_Prompt_
Find the line containing "786x473 pixels. At", then return it and every line after it through the end of the records, exactly. Leave out pictures.

_Collected data entries_

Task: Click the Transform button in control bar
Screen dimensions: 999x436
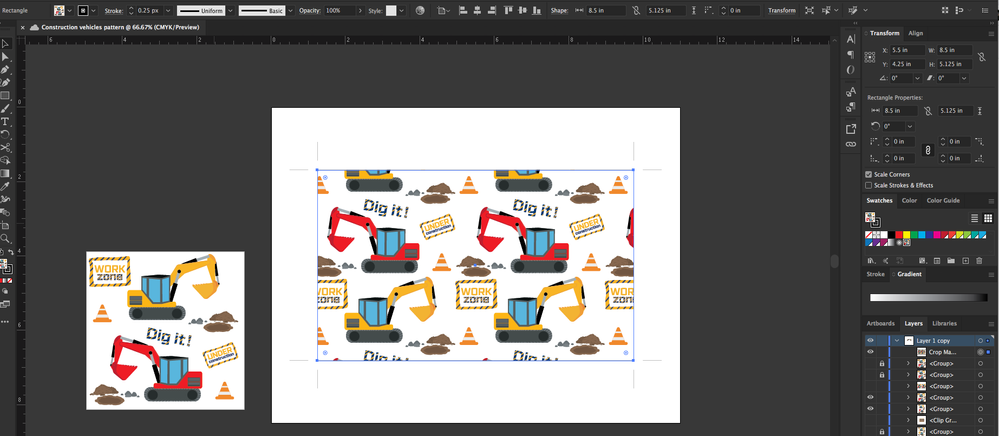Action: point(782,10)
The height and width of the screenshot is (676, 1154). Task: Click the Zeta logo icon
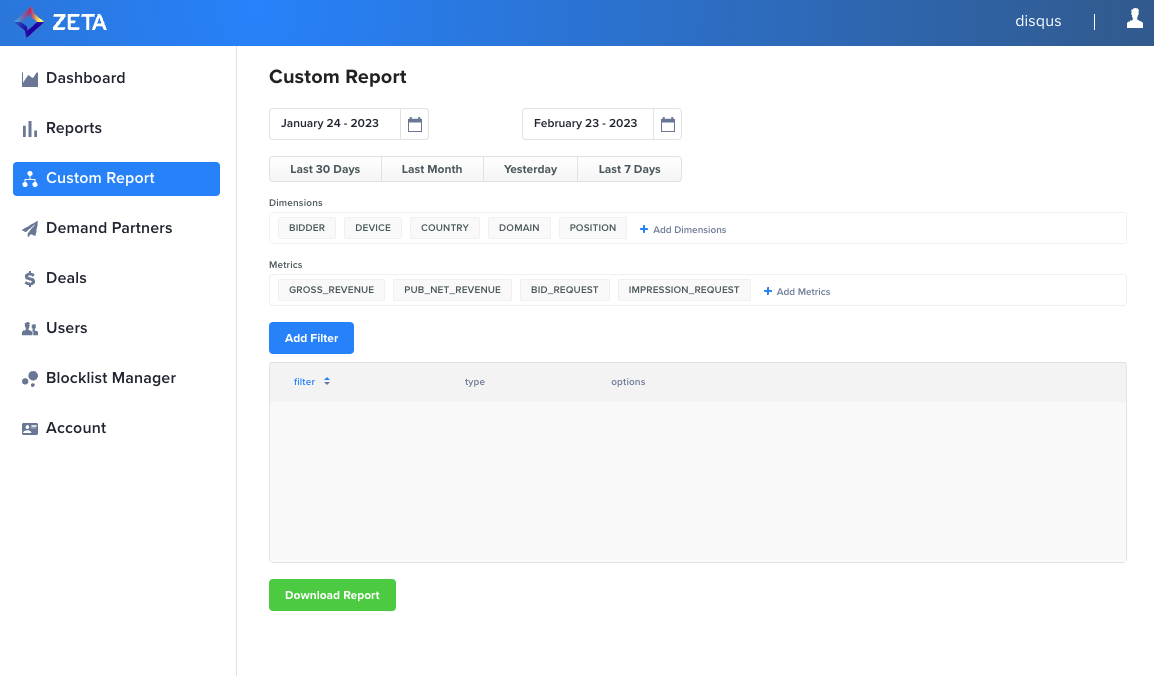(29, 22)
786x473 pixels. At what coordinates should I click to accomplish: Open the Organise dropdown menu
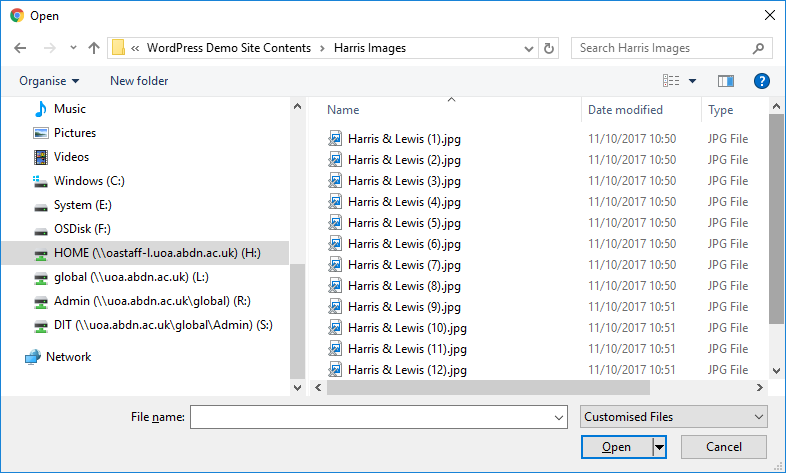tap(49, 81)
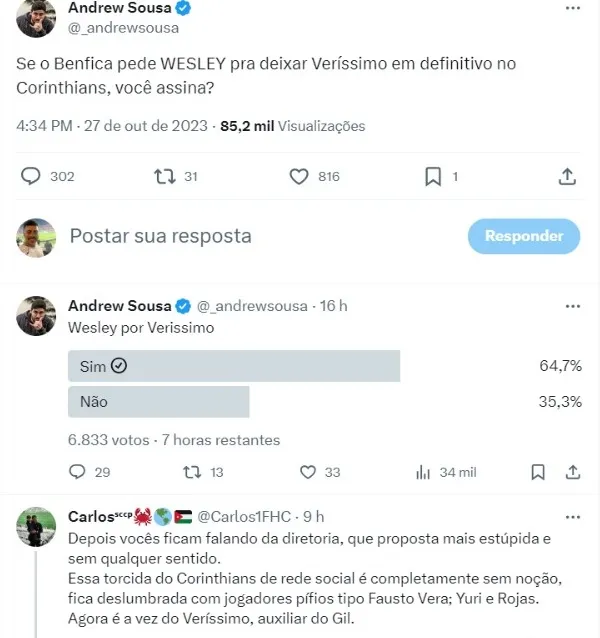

_Task answer_
786x473 pixels. At what coordinates should I click to accomplish: Open the Organise dropdown menu
tap(49, 81)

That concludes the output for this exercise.